— What you are asked to do —
Please repeat, precisely as written, only the lines from the one containing "Task: Open the Privacy Policy link" through the last line of the records below, pictures omitted.

— Exercise material —
☆ ☆ ☆ ☆ ☆

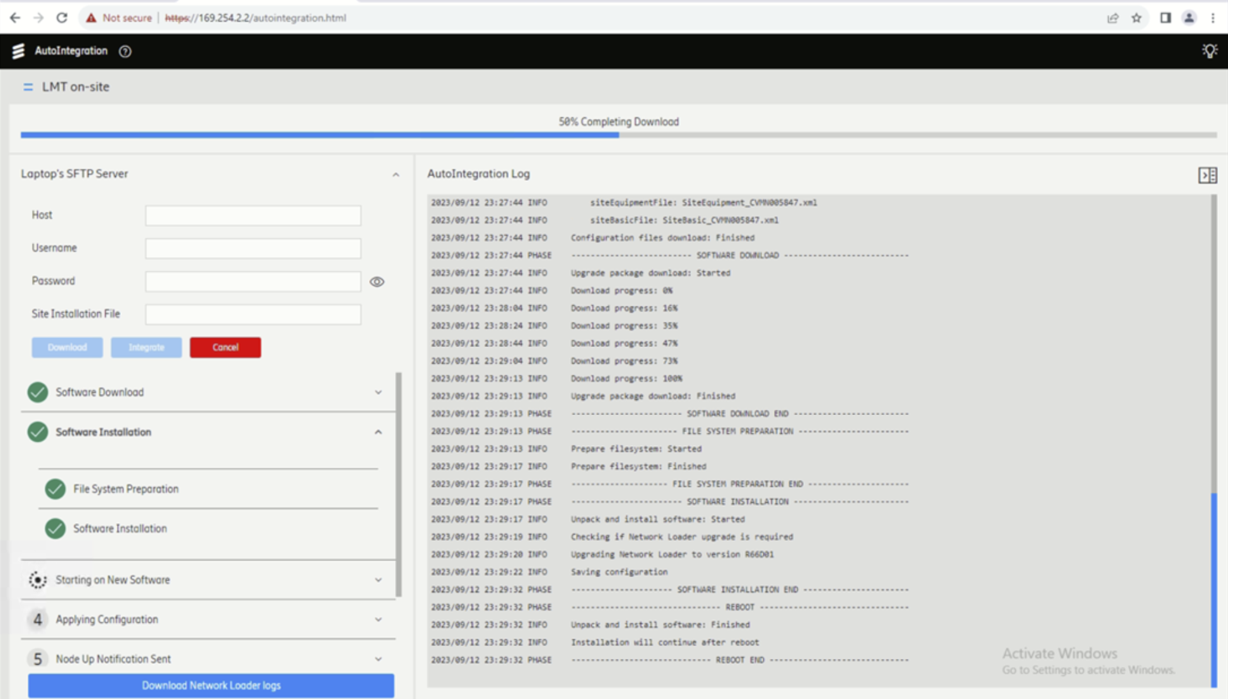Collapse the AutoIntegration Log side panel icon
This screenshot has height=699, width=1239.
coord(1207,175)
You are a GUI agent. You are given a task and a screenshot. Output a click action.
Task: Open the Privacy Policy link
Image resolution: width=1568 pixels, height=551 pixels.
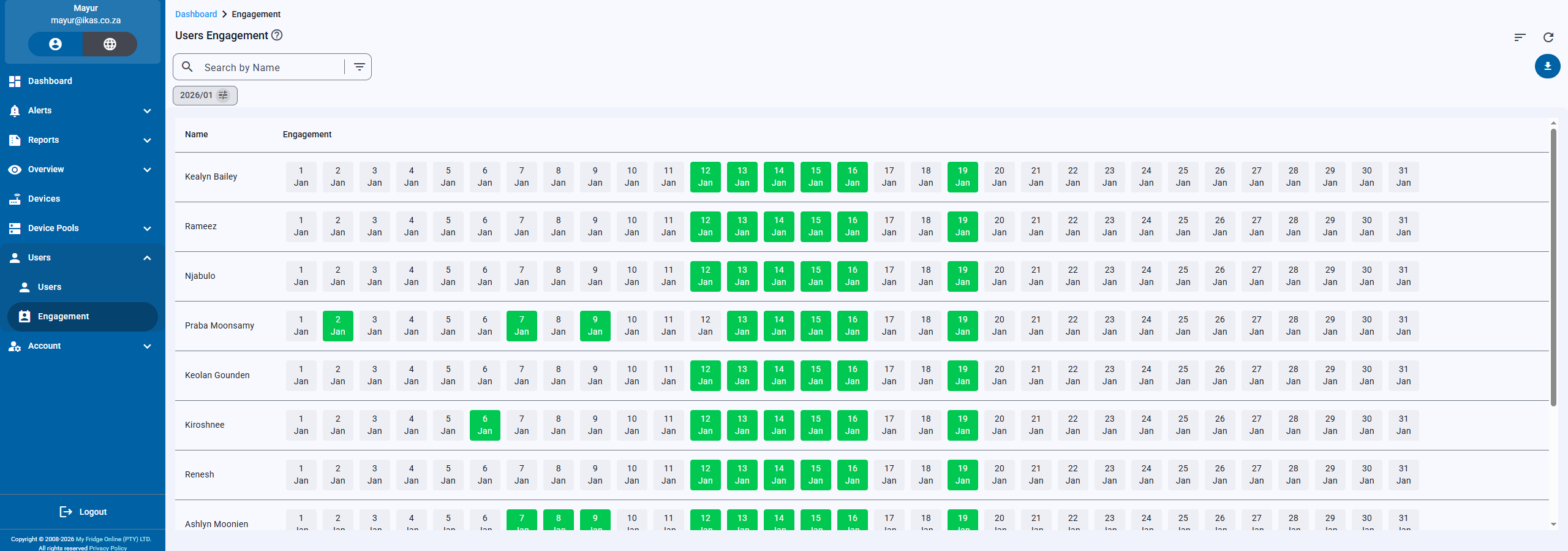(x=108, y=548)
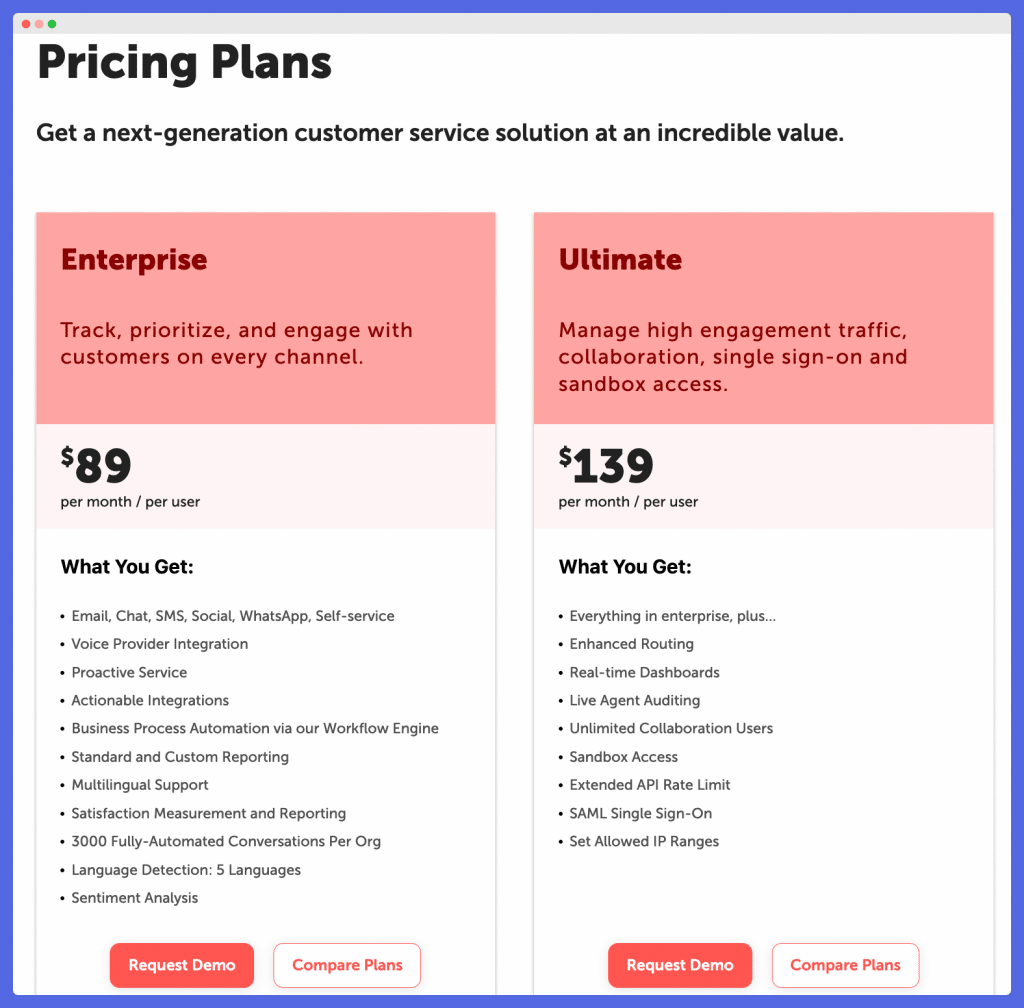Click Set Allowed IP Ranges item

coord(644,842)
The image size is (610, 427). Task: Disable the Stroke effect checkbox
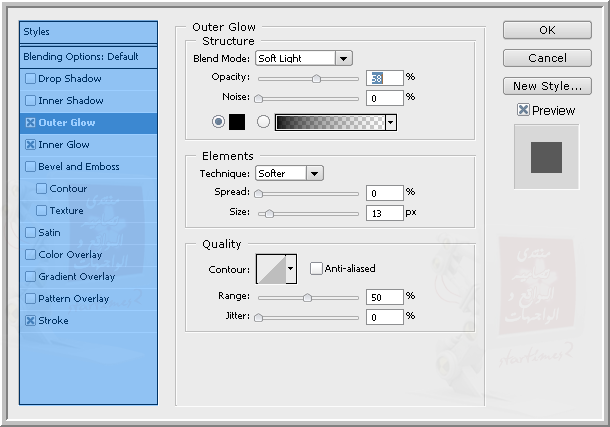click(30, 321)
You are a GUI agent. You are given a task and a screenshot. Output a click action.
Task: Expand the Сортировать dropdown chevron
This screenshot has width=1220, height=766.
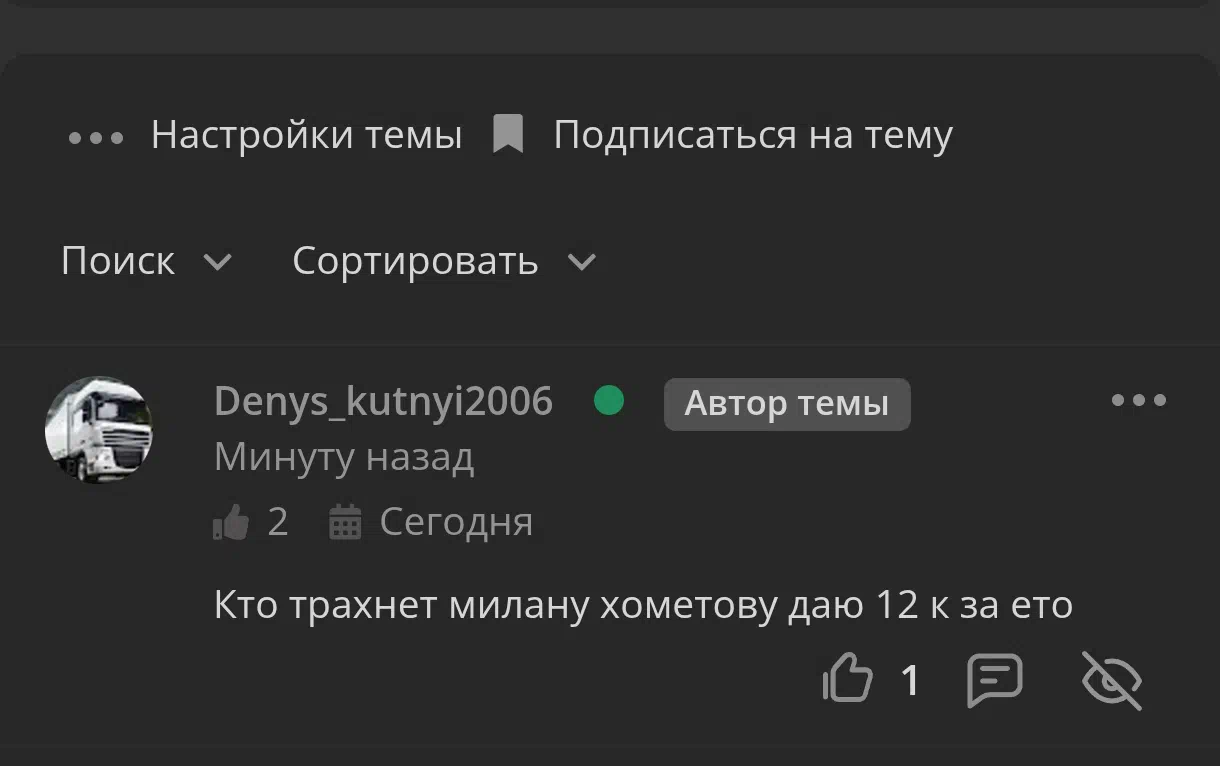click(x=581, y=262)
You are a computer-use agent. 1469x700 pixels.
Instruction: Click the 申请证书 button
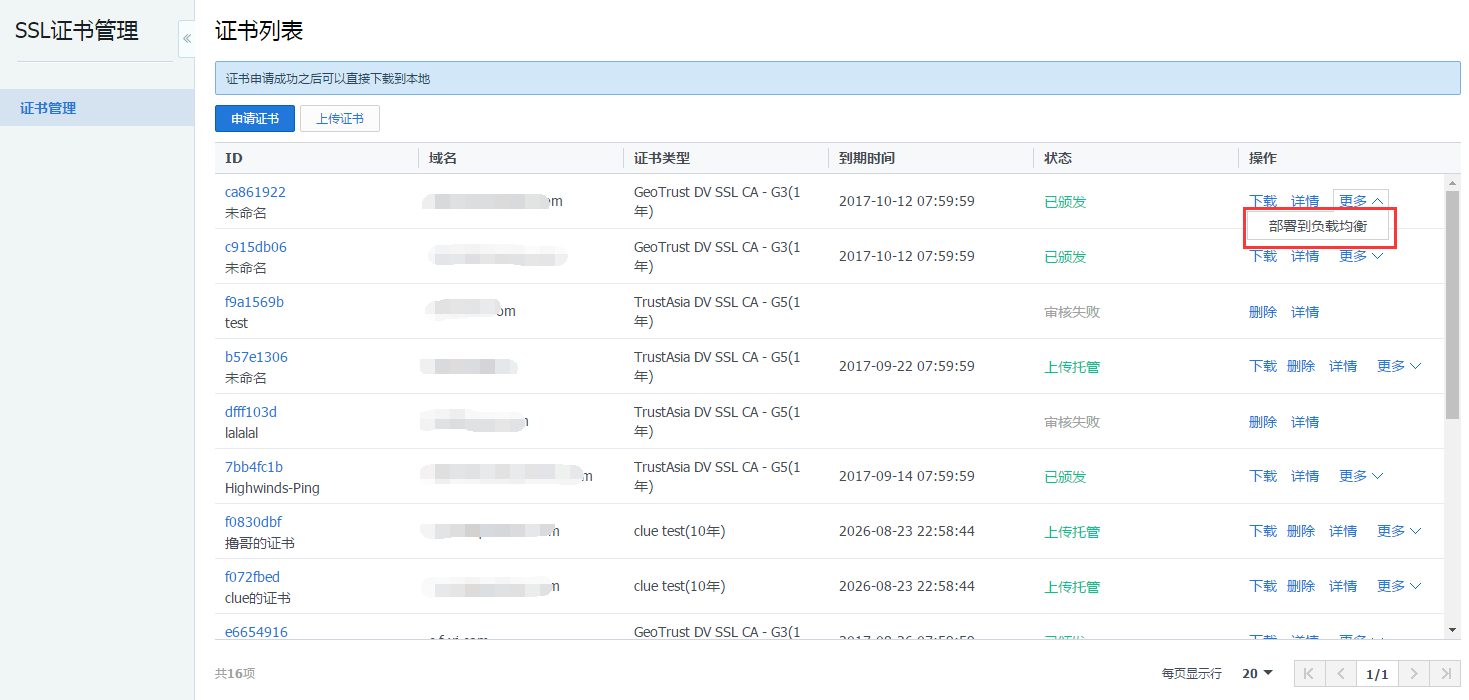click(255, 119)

☆ ☆ ☆ ☆ ☆

— Response below —
Task: Open the Privacy Policy link
Image resolution: width=1568 pixels, height=551 pixels.
(x=108, y=548)
Click Set Allowed IP Ranges item

coord(644,842)
The image size is (610, 427). Task: Disable the Stroke effect checkbox
click(30, 321)
You are a GUI agent. You are given a task and a screenshot. Output a click action.
Task: Expand the Сортировать dropdown chevron
This screenshot has width=1220, height=766.
click(x=581, y=262)
You are a computer-use agent. 1469x700 pixels.
Instruction: Click the 申请证书 button
click(255, 119)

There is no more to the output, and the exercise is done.